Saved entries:
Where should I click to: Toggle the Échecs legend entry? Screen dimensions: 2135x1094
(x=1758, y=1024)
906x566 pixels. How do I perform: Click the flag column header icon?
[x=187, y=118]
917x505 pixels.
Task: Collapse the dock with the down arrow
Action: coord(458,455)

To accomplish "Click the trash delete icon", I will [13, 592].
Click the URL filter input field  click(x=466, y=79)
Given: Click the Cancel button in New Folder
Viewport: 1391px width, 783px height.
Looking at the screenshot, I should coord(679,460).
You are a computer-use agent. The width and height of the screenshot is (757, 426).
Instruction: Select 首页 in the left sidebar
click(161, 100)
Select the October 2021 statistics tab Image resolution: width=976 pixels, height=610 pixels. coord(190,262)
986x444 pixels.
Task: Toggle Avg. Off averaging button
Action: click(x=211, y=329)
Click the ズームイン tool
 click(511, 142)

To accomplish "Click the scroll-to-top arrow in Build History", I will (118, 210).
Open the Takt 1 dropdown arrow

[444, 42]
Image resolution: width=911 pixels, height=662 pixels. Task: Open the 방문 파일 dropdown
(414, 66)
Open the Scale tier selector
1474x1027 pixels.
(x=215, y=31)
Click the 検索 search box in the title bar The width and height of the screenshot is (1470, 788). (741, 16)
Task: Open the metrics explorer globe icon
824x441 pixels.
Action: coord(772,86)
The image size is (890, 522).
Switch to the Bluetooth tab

• **TASK REQUIREMENTS**: Could you retype every line of the data exactly?

• **WRITTEN SOLUTION**:
Where should I click to: Toggle the Échecs legend entry? Screen dimensions: 2135x1094
(x=1758, y=1024)
906x566 pixels. How do I perform: Click the flag column header icon?
[x=187, y=118]
917x505 pixels.
Task: Collapse the dock with the down arrow
Action: coord(458,455)

To accomplish "Click the trash delete icon", I will [13, 592].
Click the URL filter input field  click(x=466, y=79)
Given: Click the Cancel button in New Folder
Viewport: 1391px width, 783px height.
Looking at the screenshot, I should coord(679,460).
You are a computer-use agent. The width and height of the screenshot is (757, 426).
Instruction: Select 首页 in the left sidebar
click(161, 100)
Select the October 2021 statistics tab Image resolution: width=976 pixels, height=610 pixels. coord(190,262)
986x444 pixels.
Task: Toggle Avg. Off averaging button
Action: click(x=211, y=329)
Click the ズームイン tool
 click(511, 142)

To accomplish "Click the scroll-to-top arrow in Build History", I will (118, 210).
Open the Takt 1 dropdown arrow

[444, 42]
Image resolution: width=911 pixels, height=662 pixels. Task: Open the 방문 파일 dropdown
(414, 66)
Open the Scale tier selector
1474x1027 pixels.
(x=215, y=31)
Click the 検索 search box in the title bar The width and height of the screenshot is (1470, 788). (741, 16)
Task: Open the metrics explorer globe icon
824x441 pixels.
Action: coord(772,86)
The image size is (890, 522).
Switch to the Bluetooth tab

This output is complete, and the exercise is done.